However, despite these technological advances, the accuracy of the regression models used in remote sensing heavily relies on ground-based data. This article delves into the indispensable role of ground-based data in calibrating and validating these models, thereby ensuring the reliability of remote sensing analytics.

Pixel-Level Detail: Categorizing Imagery with Labels and Values

Since the launch of Landsat-1 in 1972, satellite imagery has become increasingly accessible,  marking over five decades of open-access satellite imagery covering the globe. With a spatial resolution of 30 meters, the Landsat constellation provides moderate-resolution imagery, enabling applications ranging from land cover classification to environmental monitoring. This resolution allows us to observe landscape features at a human scale while still covering large areas.

Today, multiple sources of open-access imagery, such as MODIS and the Sentinel constellation, as well as commercial options providing sub-meter spatial resolution, are available. These datasets are now easily accessible through platforms like UP42. Increased accessibility has propelled a wide range of applications, particularly in image classification. You’re now able to efficiently assign a class label to each pixel, such as:

  •       Water bodies
  •       Vegetation types
  •       Snow and ice cover
  •       Urban structures and buildings
  •       Agricultural fields

From Classification to Regression

Recently, there has been an increasing shift towards using satellite imagery for regression modeling. Instead of assigning a label, regression modeling assigns a quantitative value to each pixel.

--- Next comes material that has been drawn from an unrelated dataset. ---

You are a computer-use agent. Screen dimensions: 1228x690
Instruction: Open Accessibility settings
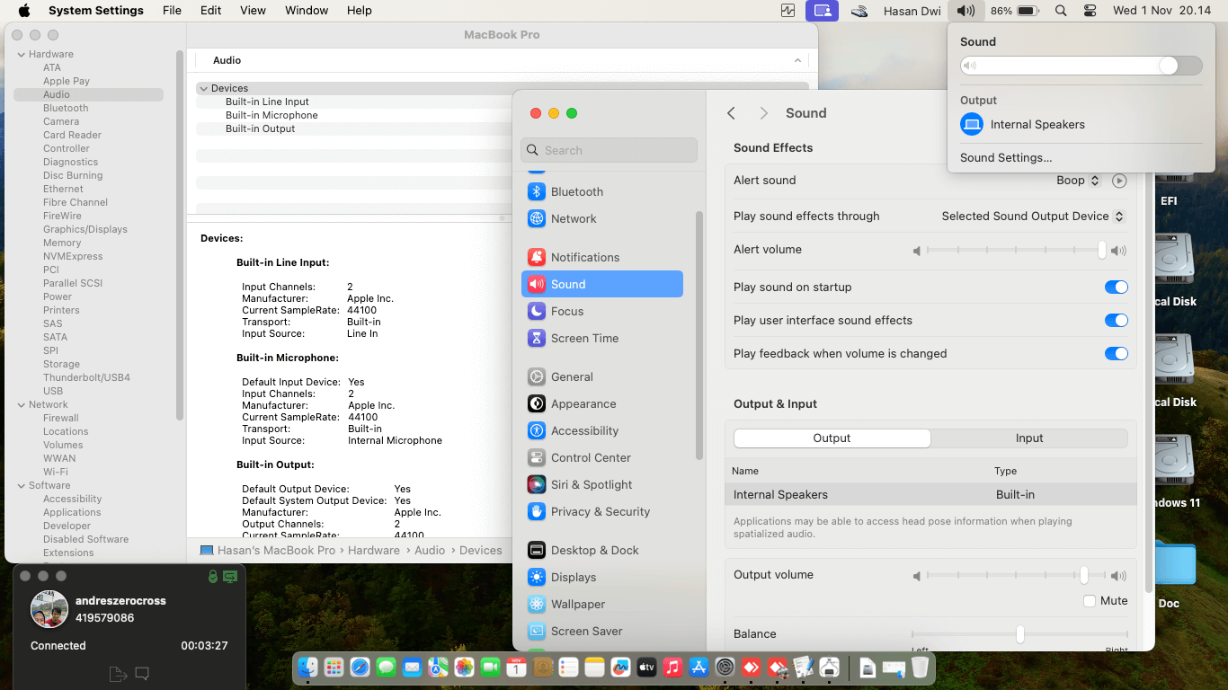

This is a shift from traditional semantic segmentation, which assigns class labels like ‘building or ‘nonbuilding’. Instead, regression models predict a continuous quantitative value for each pixel, such as crop yield or vegetation indices. This approach allows for:

  1. More granular information extraction
  2. Capturing subtle variations within a single land cover type
  3. Direct quantification of physical or biophysical parameters

Some key applications of regression modeling include estimating forest biomass, examining soil moisture, and looking at water quality parameters. For example, pixel-level regression is ideal in precision agriculture for predicting crop yield. It’s useful in urban planning for estimating building footprint height and can be used in environmental monitoring when quantifying vegetation indices.

A quick review of remote sensing studies indicates that a significant portion of studies focus on classification and change detection, whereas the applications using regression modeling are still being explored.

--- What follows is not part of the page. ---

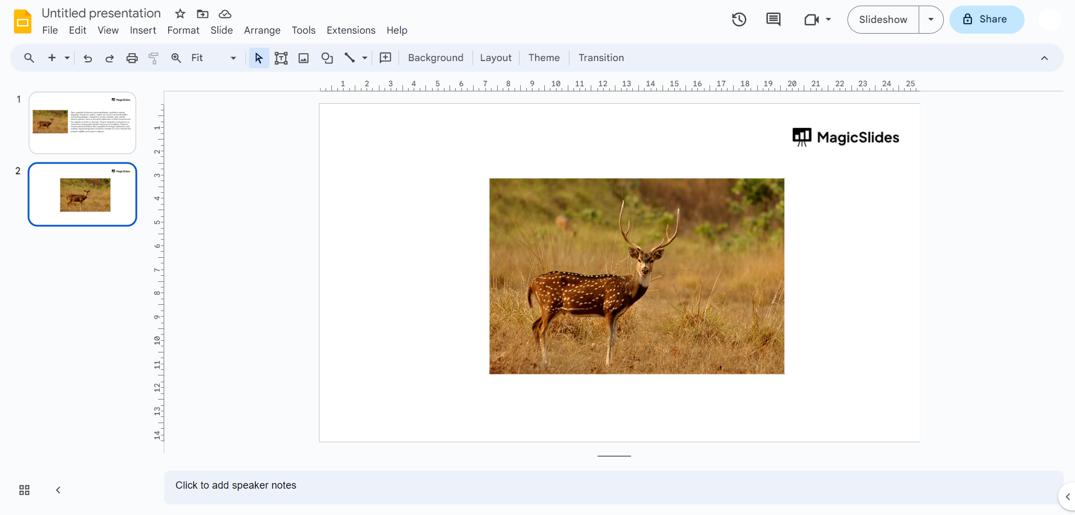
Task: Toggle grid view at bottom left
Action: [x=24, y=490]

This trend toward pixel-level regression is driven by several factors:

  1. Demand for Granularity: There’s an increasing need for more detailed, quantitative information beyond simple categorical labels
  2. Richer Information: Regression models can provide more nuanced insights into continuous variables like vegetation health, soil moisture, or urban density.
  3. Improved Decision Support: Quantitative data often translates more directly into actionable insights.  the need for more granular and quantitative information, beyond categorical labels.

While promising, the shift towards regression modeling in remote sensing comes with its own challenges. Regression models typically require more finely annotated training data, with continuous ground truth values for each pixel.

This is where ground-based data comes in.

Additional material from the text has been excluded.